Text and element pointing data
■ ■ ■
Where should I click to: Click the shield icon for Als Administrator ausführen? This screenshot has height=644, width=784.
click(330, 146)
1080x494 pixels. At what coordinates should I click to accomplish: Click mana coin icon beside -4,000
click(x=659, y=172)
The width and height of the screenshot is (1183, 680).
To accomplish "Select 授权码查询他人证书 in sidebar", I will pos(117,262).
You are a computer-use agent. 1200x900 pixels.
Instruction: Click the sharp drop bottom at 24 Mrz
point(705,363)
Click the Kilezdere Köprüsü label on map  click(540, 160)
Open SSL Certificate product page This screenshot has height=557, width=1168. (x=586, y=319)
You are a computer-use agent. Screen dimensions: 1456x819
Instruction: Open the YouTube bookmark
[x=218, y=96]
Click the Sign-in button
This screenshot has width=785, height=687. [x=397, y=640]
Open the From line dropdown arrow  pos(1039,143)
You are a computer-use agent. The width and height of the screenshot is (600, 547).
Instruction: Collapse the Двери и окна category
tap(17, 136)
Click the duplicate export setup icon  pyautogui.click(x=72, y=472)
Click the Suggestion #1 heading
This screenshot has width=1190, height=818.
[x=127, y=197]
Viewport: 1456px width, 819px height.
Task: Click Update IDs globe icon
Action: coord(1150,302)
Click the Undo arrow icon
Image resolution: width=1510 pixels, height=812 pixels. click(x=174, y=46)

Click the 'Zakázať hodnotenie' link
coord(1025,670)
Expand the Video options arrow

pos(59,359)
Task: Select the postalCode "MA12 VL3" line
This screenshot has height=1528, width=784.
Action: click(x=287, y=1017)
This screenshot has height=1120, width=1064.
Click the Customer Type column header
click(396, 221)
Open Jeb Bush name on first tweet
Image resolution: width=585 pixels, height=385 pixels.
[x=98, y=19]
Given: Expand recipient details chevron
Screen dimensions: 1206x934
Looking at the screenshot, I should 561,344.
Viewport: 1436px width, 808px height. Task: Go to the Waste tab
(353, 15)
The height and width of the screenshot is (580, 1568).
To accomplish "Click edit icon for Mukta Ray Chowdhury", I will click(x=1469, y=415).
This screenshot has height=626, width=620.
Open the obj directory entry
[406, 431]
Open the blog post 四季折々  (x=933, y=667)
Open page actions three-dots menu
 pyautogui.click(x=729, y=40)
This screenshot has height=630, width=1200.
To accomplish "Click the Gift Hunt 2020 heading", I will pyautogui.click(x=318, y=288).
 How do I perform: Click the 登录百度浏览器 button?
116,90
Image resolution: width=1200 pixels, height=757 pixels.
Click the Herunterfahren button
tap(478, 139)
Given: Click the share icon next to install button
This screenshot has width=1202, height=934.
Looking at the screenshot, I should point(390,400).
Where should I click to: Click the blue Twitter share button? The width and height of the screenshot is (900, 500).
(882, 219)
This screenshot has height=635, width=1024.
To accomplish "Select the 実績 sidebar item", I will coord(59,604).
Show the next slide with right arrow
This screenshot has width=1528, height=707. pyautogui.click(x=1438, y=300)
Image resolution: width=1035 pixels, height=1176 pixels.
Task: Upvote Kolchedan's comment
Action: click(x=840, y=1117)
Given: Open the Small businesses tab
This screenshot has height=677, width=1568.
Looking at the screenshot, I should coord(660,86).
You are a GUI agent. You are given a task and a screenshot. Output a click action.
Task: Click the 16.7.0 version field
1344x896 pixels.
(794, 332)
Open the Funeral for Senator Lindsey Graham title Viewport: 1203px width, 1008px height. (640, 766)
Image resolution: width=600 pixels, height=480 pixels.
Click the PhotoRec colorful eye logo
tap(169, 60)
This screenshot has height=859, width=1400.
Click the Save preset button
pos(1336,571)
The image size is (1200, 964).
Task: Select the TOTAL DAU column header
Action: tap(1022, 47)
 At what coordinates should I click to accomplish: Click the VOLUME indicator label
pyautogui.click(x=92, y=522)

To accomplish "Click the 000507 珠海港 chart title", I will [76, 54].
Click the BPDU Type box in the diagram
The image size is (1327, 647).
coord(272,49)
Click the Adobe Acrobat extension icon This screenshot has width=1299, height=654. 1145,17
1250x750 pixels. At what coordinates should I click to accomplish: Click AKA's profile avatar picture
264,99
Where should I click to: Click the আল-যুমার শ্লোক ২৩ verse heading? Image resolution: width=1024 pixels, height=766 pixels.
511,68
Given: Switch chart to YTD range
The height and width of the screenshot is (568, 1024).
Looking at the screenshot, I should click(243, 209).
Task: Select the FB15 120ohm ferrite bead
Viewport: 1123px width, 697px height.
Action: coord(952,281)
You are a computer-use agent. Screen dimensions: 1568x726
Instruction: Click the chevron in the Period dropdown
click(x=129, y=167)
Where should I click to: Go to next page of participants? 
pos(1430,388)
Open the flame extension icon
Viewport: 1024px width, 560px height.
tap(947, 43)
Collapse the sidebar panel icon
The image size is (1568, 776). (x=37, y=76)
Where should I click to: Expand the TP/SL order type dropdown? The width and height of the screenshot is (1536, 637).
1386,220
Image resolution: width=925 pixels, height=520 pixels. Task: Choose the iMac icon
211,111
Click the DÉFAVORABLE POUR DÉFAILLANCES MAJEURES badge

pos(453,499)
■ ■ ■
→ **Your instructions**: Copy out all of the data above, line for line, with no changes.

→ **Problem solution**:
Where should I click to: Click the shield icon for Als Administrator ausführen? This screenshot has height=644, width=784.
click(330, 146)
1080x494 pixels. At what coordinates should I click to accomplish: Click mana coin icon beside -4,000
click(x=659, y=172)
The width and height of the screenshot is (1183, 680).
To accomplish "Select 授权码查询他人证书 in sidebar", I will pos(117,262).
You are a computer-use agent. 1200x900 pixels.
Instruction: Click the sharp drop bottom at 24 Mrz
point(705,363)
Click the Kilezdere Köprüsü label on map  click(540, 160)
Open SSL Certificate product page This screenshot has height=557, width=1168. (x=586, y=319)
You are a computer-use agent. Screen dimensions: 1456x819
Instruction: Open the YouTube bookmark
[x=218, y=96]
Click the Sign-in button
This screenshot has width=785, height=687. [x=397, y=640]
Open the From line dropdown arrow  pos(1039,143)
You are a computer-use agent. The width and height of the screenshot is (600, 547).
Instruction: Collapse the Двери и окна category
tap(17, 136)
Click the duplicate export setup icon  pyautogui.click(x=72, y=472)
Click the Suggestion #1 heading
This screenshot has width=1190, height=818.
[x=127, y=197]
Viewport: 1456px width, 819px height.
Task: Click Update IDs globe icon
Action: coord(1150,302)
Click the Undo arrow icon
Image resolution: width=1510 pixels, height=812 pixels. click(x=174, y=46)

Click the 'Zakázať hodnotenie' link
coord(1025,670)
Expand the Video options arrow

pos(59,359)
Task: Select the postalCode "MA12 VL3" line
This screenshot has height=1528, width=784.
Action: click(x=287, y=1017)
This screenshot has height=1120, width=1064.
Click the Customer Type column header
click(396, 221)
Open Jeb Bush name on first tweet
Image resolution: width=585 pixels, height=385 pixels.
[x=98, y=19]
Given: Expand recipient details chevron
Screen dimensions: 1206x934
Looking at the screenshot, I should 561,344.
Viewport: 1436px width, 808px height. Task: Go to the Waste tab
(353, 15)
The height and width of the screenshot is (580, 1568).
To accomplish "Click edit icon for Mukta Ray Chowdhury", I will click(x=1469, y=415).
This screenshot has height=626, width=620.
Open the obj directory entry
[406, 431]
Open the blog post 四季折々  (x=933, y=667)
Open page actions three-dots menu
 pyautogui.click(x=729, y=40)
This screenshot has height=630, width=1200.
To accomplish "Click the Gift Hunt 2020 heading", I will pyautogui.click(x=318, y=288).
 How do I perform: Click the 登录百度浏览器 button?
116,90
Image resolution: width=1200 pixels, height=757 pixels.
Click the Herunterfahren button
tap(478, 139)
Given: Click the share icon next to install button
This screenshot has width=1202, height=934.
Looking at the screenshot, I should point(390,400).
Where should I click to: Click the blue Twitter share button? The width and height of the screenshot is (900, 500).
(882, 219)
This screenshot has height=635, width=1024.
To accomplish "Select the 実績 sidebar item", I will coord(59,604).
Show the next slide with right arrow
This screenshot has width=1528, height=707. pyautogui.click(x=1438, y=300)
Image resolution: width=1035 pixels, height=1176 pixels.
Task: Upvote Kolchedan's comment
Action: click(x=840, y=1117)
Given: Open the Small businesses tab
This screenshot has height=677, width=1568.
Looking at the screenshot, I should coord(660,86).
You are a GUI agent. You are given a task and a screenshot. Output a click action.
Task: Click the 16.7.0 version field
1344x896 pixels.
(794, 332)
Open the Funeral for Senator Lindsey Graham title Viewport: 1203px width, 1008px height. (640, 766)
Image resolution: width=600 pixels, height=480 pixels.
Click the PhotoRec colorful eye logo
tap(169, 60)
This screenshot has height=859, width=1400.
Click the Save preset button
pos(1336,571)
The image size is (1200, 964).
Task: Select the TOTAL DAU column header
Action: tap(1022, 47)
 At what coordinates should I click to accomplish: Click the VOLUME indicator label
pyautogui.click(x=92, y=522)

To accomplish "Click the 000507 珠海港 chart title", I will [76, 54].
Click the BPDU Type box in the diagram
The image size is (1327, 647).
coord(272,49)
Click the Adobe Acrobat extension icon This screenshot has width=1299, height=654. 1145,17
1250x750 pixels. At what coordinates should I click to accomplish: Click AKA's profile avatar picture
264,99
Where should I click to: Click the আল-যুমার শ্লোক ২৩ verse heading? Image resolution: width=1024 pixels, height=766 pixels.
511,68
Given: Switch chart to YTD range
The height and width of the screenshot is (568, 1024).
Looking at the screenshot, I should click(243, 209).
Task: Select the FB15 120ohm ferrite bead
Viewport: 1123px width, 697px height.
Action: coord(952,281)
You are a computer-use agent. Screen dimensions: 1568x726
Instruction: Click the chevron in the Period dropdown
click(x=129, y=167)
Where should I click to: Go to next page of participants? 
pos(1430,388)
Open the flame extension icon
Viewport: 1024px width, 560px height.
tap(947, 43)
Collapse the sidebar panel icon
The image size is (1568, 776). (x=37, y=76)
Where should I click to: Expand the TP/SL order type dropdown? The width and height of the screenshot is (1536, 637).
1386,220
Image resolution: width=925 pixels, height=520 pixels. Task: Choose the iMac icon
211,111
Click the DÉFAVORABLE POUR DÉFAILLANCES MAJEURES badge

pos(453,499)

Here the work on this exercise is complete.